Je beschrijft precies wat ik jaren lang gehad heb.
Je bent bij de chiropractor geweest en allerlei therapeuten, maar ik vermoed dat je nog nooit dry needling hebt gedaan.
Waarschijnlijk heb je, net als ik, triggerpoints (kleine spierknoopjes) in je trapezius (spier die over je schouder loopt). Een van de duidelijkste symptomen die dit geeft is de hoofdpijn boven je ogen en het slecht zien, de band om je hoofd. Maar ook triggerpoints in je nekspieren kunnen dezelfde symptomen geven.

Triggerpoints geven stralingspijn, dus het probleem zit niet op de plek waar je pijn voelt.
Waarschijnlijk heb je harde schouderspieren en wellicht doet het ook pijn als je erin knijpt. Knijp maar eens in die harde spier op je schouders of in je nekspieren. Je hebt best kans dat je hoofdpijn erger wordt als je dat doet.

Je kunt gewone triggerpoint therapie gaan doen, maar je bent het snelst geholpen als je Dry Needling gaat doen. Dit wordt door een fysiotherapeut gedaan en valt ook onder de vergoeding van fysiotherapie. Niet alle fysiotherapeuten doen dit, dus je moet even kijken op de volgende website: http://www.nvdn.nl/index.php
Het kan vrij pijnlijk zijn, maar het resultaat mag er dan ook zijn.

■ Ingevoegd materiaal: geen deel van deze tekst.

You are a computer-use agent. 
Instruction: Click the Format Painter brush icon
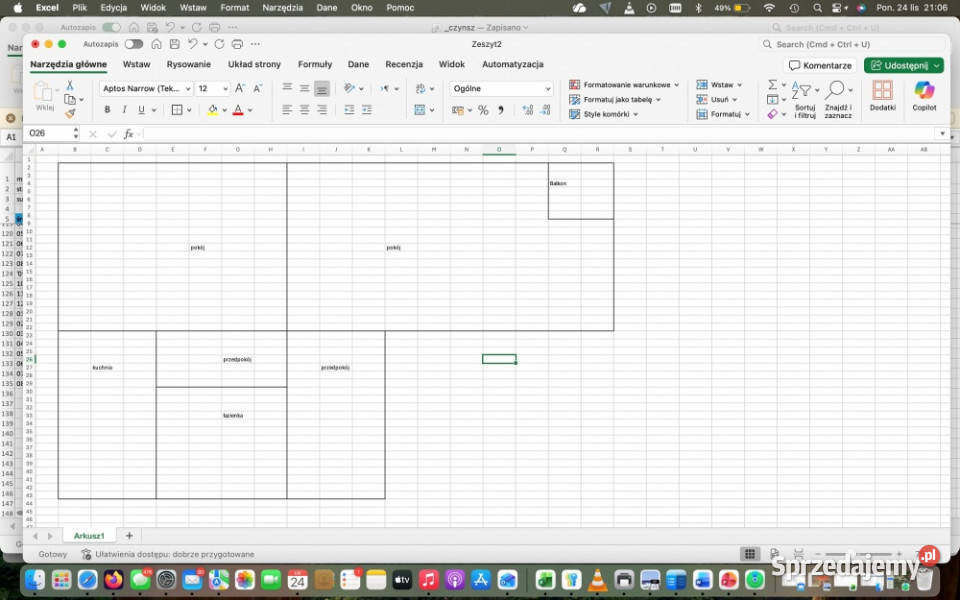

Even voor de duidelijkheid... dry needling is niet hetzelfde als acupunctuur. Dus als je al acupunctuur geprobeerd hebt, zonder resultaat, dan wil het niet zeggen dat dit ook niet helpt.

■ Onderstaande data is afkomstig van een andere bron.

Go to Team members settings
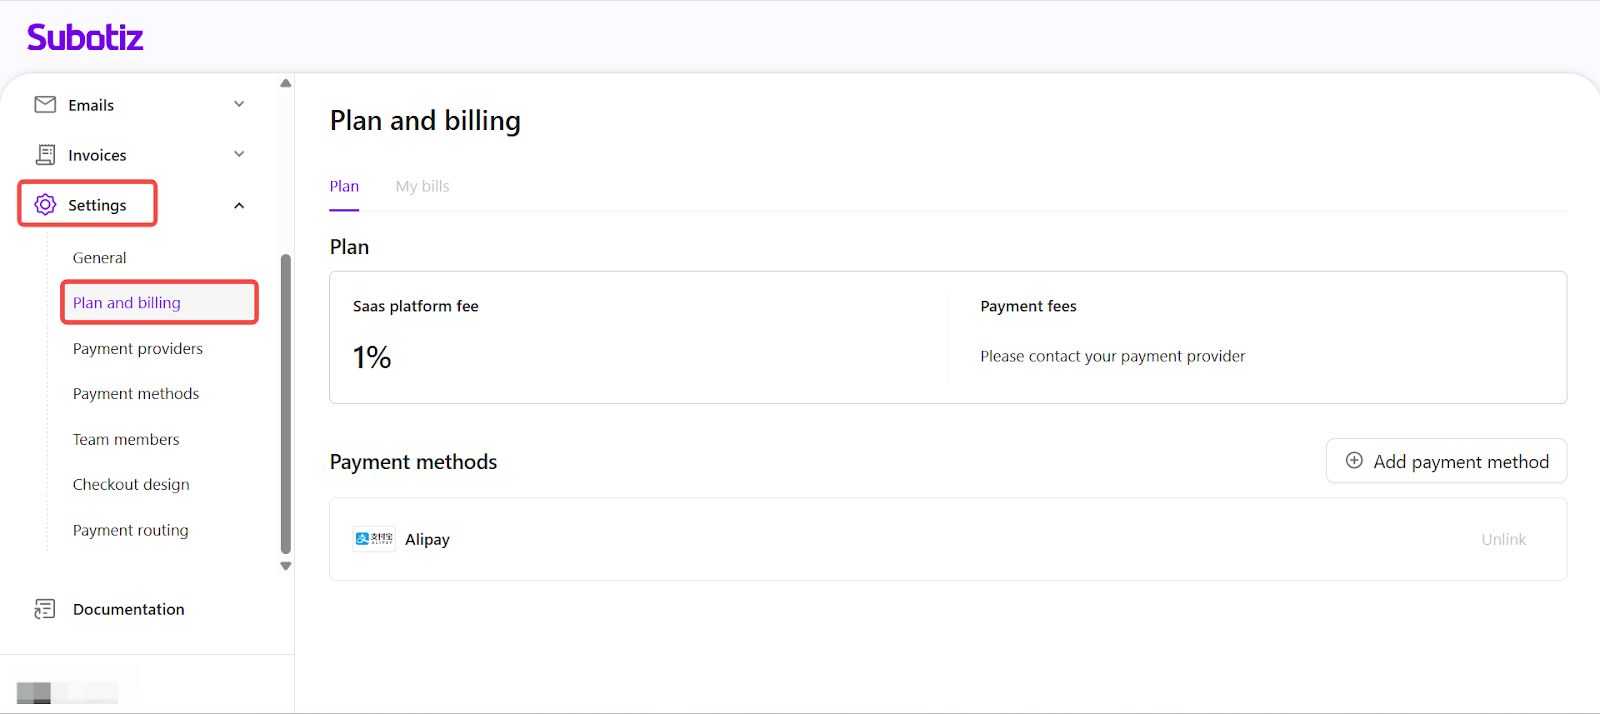The width and height of the screenshot is (1600, 714). [x=126, y=440]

Meer informatie over triggerpoints en hoofdpijn kun je hier lezen http://www.triggerpointboek.nl/headache.htm

----------


## DVZ

bedankt voor deze informatie! nog nooit van dry needeling gehoord, ziet er interesant uit en ga er zeker wat mee doen. 

danny

----------


## Sefi

Oké, succes!

----------